### What is being asked
In the material, copy everything from the line containing "Given: Open the Report a Problem link" up to and including the line containing "Looking at the", substituting "Send Feedback" for "Report a Problem" and changing nothing else. Omit the pictures.

-- START Data extract --

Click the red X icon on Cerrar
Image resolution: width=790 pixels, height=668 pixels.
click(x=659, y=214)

-- END Data extract --
-- START Data extract --

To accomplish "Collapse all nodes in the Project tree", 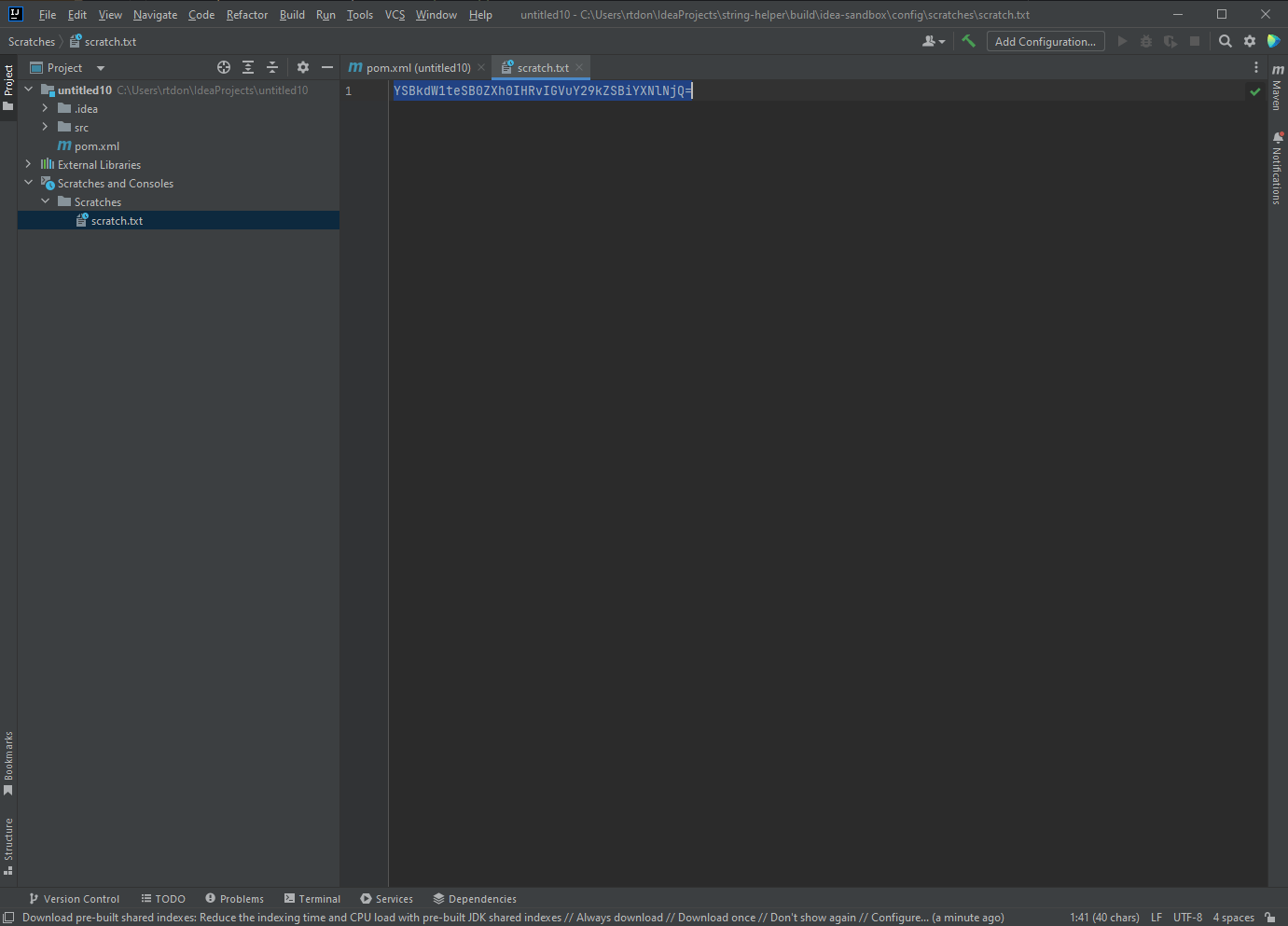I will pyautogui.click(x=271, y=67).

-- END Data extract --
-- START Data extract --

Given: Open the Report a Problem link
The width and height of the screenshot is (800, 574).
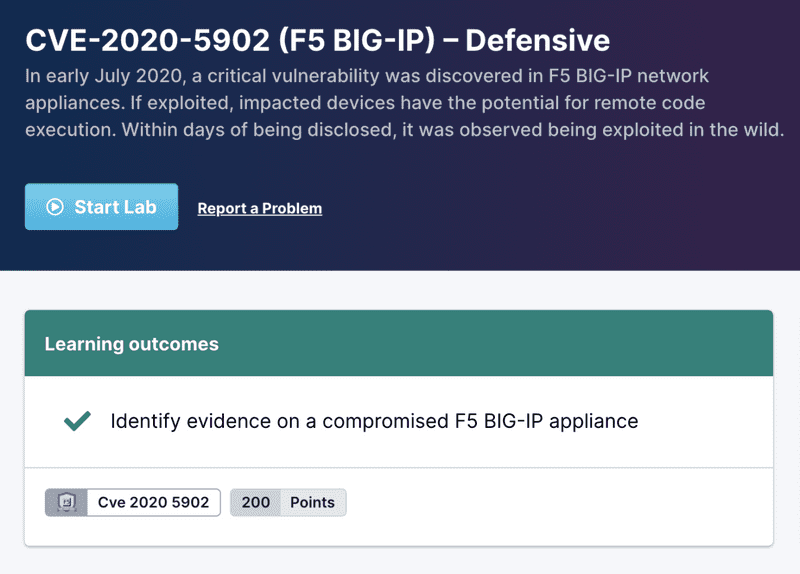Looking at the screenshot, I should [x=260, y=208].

-- END Data extract --

### Exercise solution
Given: Open the Send Feedback link
The width and height of the screenshot is (800, 574).
Looking at the screenshot, I should [x=260, y=208].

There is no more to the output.